Toybox: Sony Vaio pocket-companion cute but expensive

Not a work-horse machine but for the occasional email it may work just fine

Sony’s ultraportable Vaio VGN-P15G arrived at my desk last week.

Measuring 245 by 20 by 120 mm, and weighing in at 599 grams, it resembles a slightly larger than normal pencil case. It would easily slip into your bag or even your pocket.

My review unit has a 64GB solid-state drive powered by Intel’s Atom Z520 processors, running at 1.33 GHz. It’s got 2GB of RAM and ships with Windows Vista Home Premium. Models with a 60GB hard drive are also available.

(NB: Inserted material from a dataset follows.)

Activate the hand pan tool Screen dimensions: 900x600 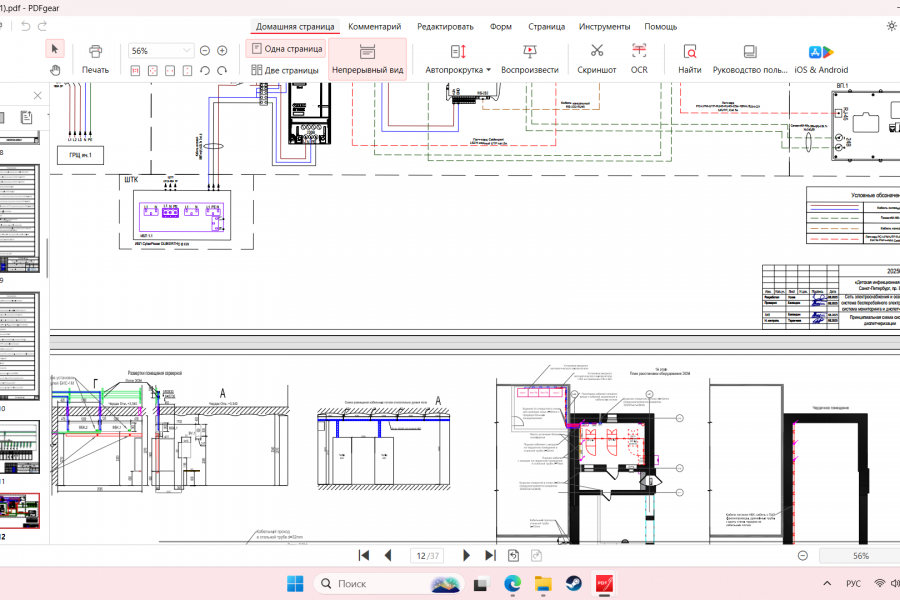tap(56, 69)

The 1600x768 LED display is just over 7 inches wide. Sony says it is an 8-inch screen and this is true if measured diagonally.

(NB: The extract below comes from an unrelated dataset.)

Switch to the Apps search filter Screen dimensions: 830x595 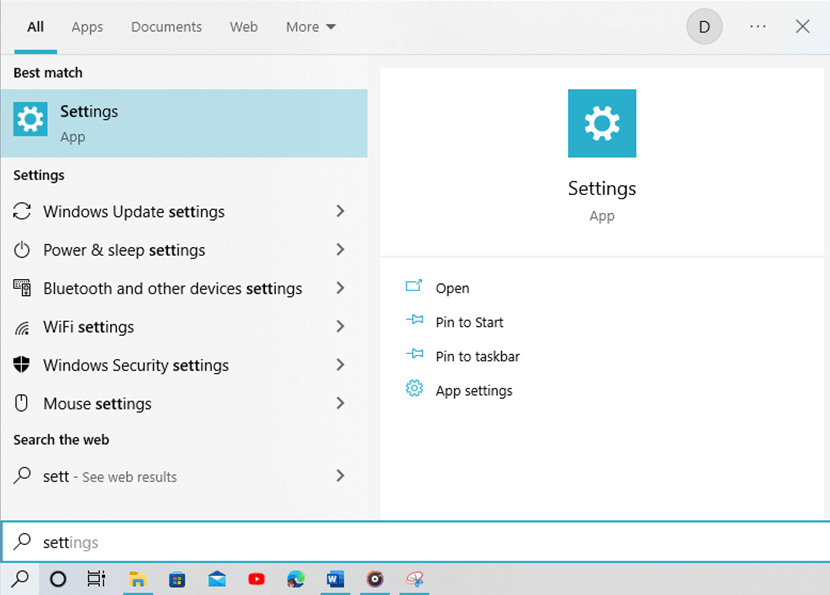tap(86, 27)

The Vaio P-series comes in a in a range of glossy colours — red, green, black and white.

The VGN-P15 has a built-in webcam, as well as noise-cancelling technology and included headphones (only with the VGN-P15G model). Unfortunately, the headphones had disappeared somewhere along the way before I got my review unit so I don’t know what they are like.

The tiny machine also has built-in wireless LAN 802.11b/g/Draft n and Bluetooth. It sports two USB ports, a SD card slot, a memory card slot and a display port.

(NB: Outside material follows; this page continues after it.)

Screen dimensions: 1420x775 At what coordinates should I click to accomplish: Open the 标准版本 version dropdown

To sum up its advantages, the VGN-P15 is cute and lightweight with a nice colour range. It also gets extra points for its surprisingly small charger.

One of its features, “instant mode”, enables a quick boot up into Sony’s Xross Media Bar interface and access to music, video, photos and the web — without having to wait for Vista to boot. The webcam, located in the top right-hand corner of the panel, is also pretty cool.

On the downside, sacrificing the mouse pad to save space, to me, was a mistake – I found the stick pointer difficult and annoying to use. I also found the keyboard quite difficult to type on. Sure, it is not meant to be a power-user work machine, though for the occasional email or jotting numbers down while out in the field it may work just fine. But I felt like I spent more time trying to do things on the VGN-P15 and getting annoyed when it didn’t work, rather than actually using it.

As expected with a lightweight machine like this, battery life is short. Sony claims you can get up to three hours of use out of it, but I think that would require sticking to low-power tasks.

In my opinion — as cute and light as it is — with a recommended retail price of $2,299.95, the VGN-P15G is quite expensive for what it offers.